Begin
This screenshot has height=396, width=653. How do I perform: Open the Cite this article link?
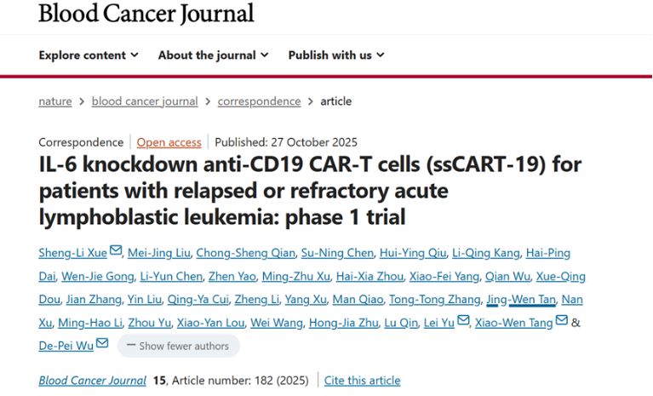point(363,381)
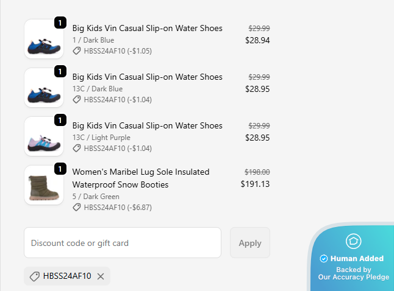Image resolution: width=394 pixels, height=291 pixels.
Task: Click the HBSS24AF10 (-$6.87) discount label
Action: tap(117, 208)
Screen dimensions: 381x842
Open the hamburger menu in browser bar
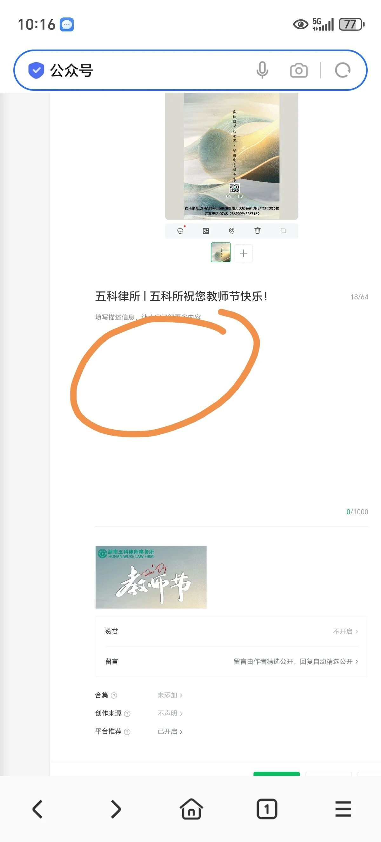coord(343,809)
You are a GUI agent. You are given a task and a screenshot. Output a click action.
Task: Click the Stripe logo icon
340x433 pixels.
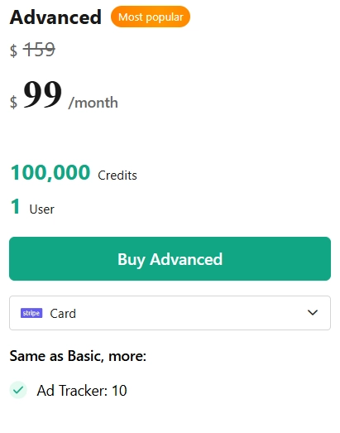[x=31, y=313]
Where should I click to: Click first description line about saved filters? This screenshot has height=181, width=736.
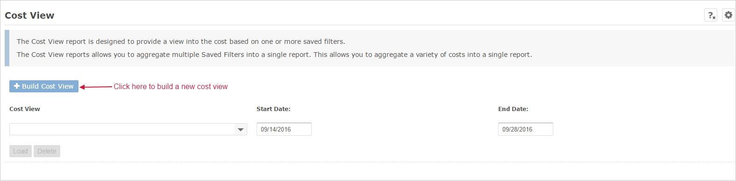coord(181,42)
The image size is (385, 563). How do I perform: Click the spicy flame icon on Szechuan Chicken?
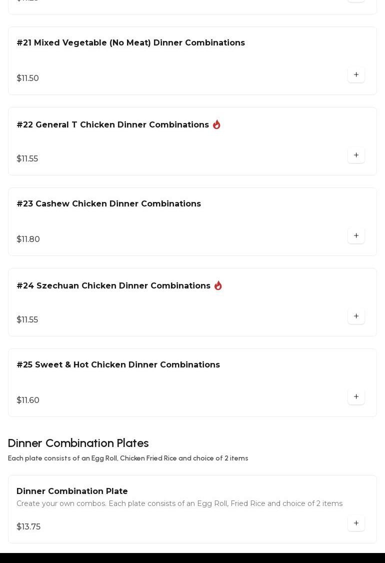click(218, 286)
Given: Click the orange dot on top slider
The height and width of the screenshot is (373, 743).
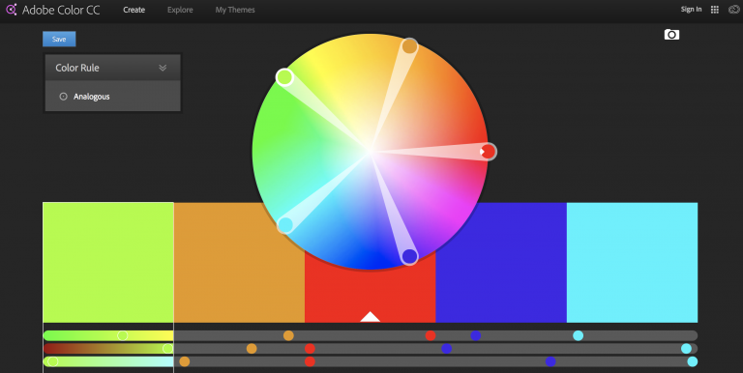Looking at the screenshot, I should coord(288,335).
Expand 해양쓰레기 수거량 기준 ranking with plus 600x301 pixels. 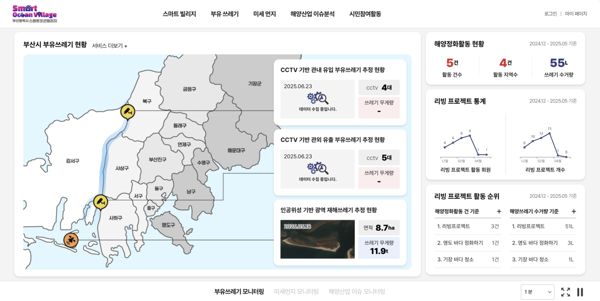point(573,211)
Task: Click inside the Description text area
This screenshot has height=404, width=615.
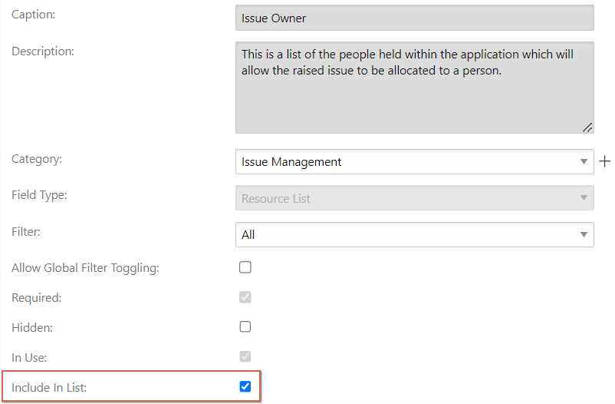Action: tap(415, 88)
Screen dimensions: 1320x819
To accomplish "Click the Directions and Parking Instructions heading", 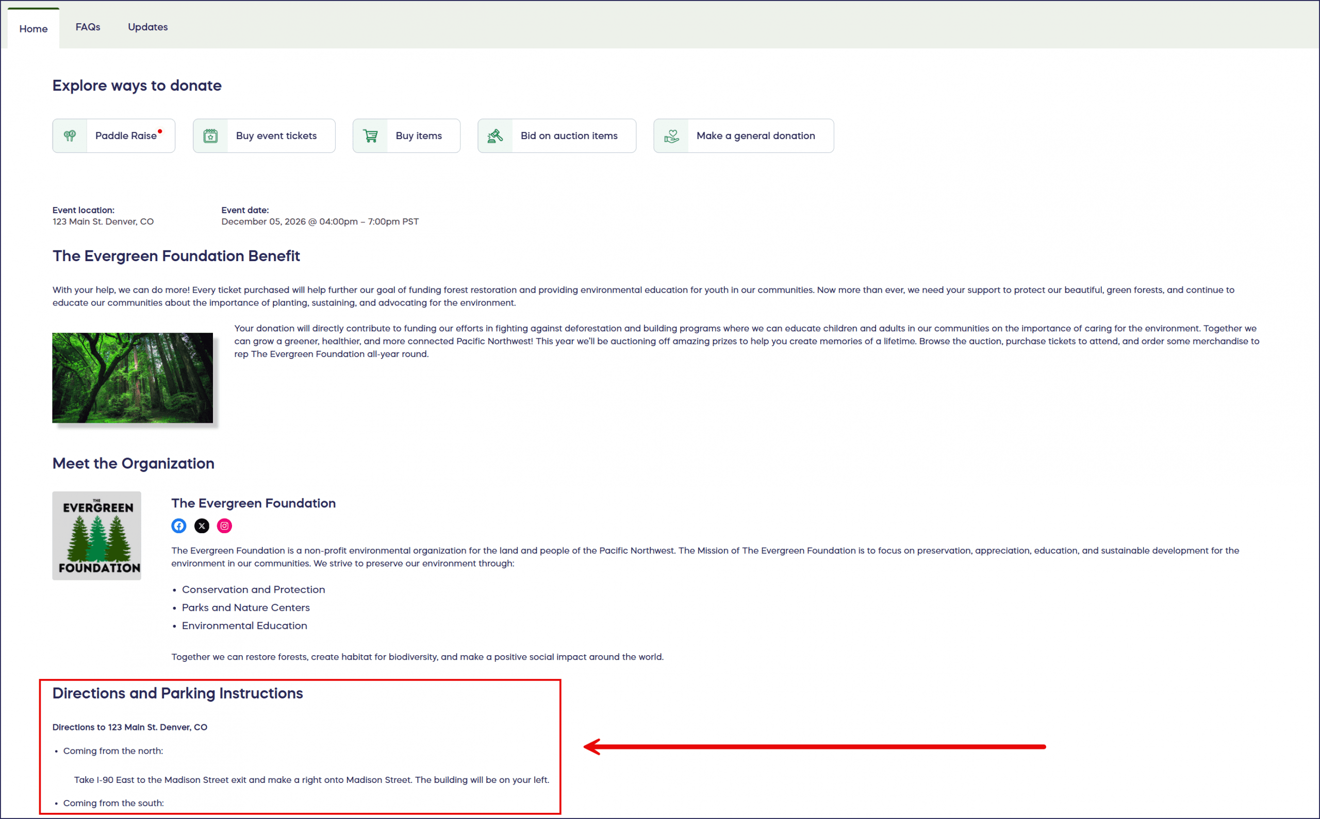I will click(x=178, y=693).
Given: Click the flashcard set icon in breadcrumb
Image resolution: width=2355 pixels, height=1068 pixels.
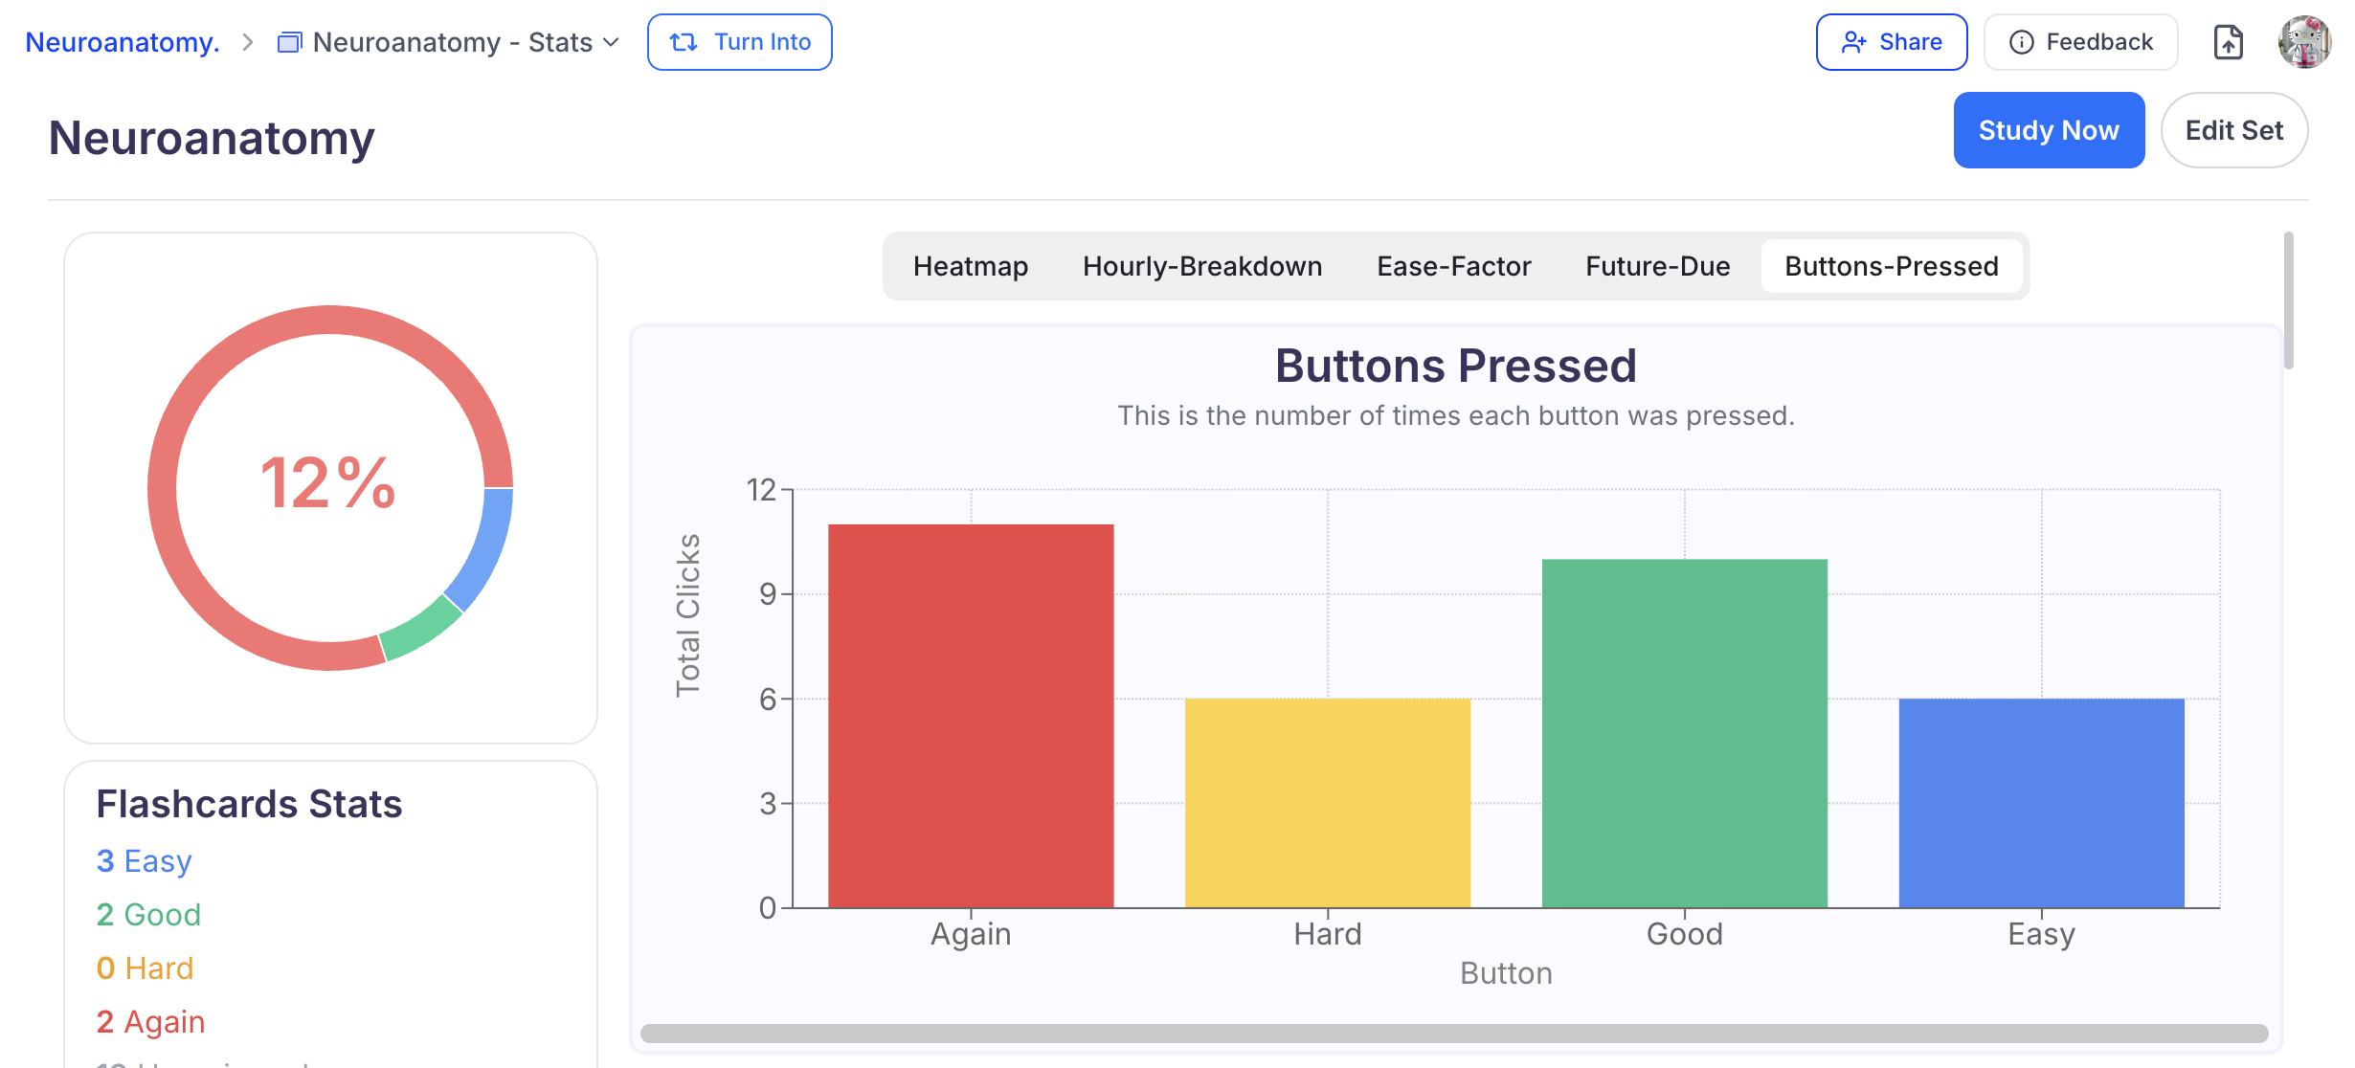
End
# Task requirements
Retype the entries word for word, starting at the line containing "Screen dimensions: 381x842" and ending at the line containing "coord(181,42)", with both of those lines included. Leave the pictures out.

# Answer for this exercise
Screen dimensions: 381x842
Open the hamburger menu in browser bar
coord(343,809)
You are a GUI agent. You are given a task and a screenshot. Output a click action.
Task: Click the Stripe logo icon
340x433 pixels.
[x=31, y=313]
Where should I click to: Click first description line about saved filters? This screenshot has height=181, width=736.
coord(181,42)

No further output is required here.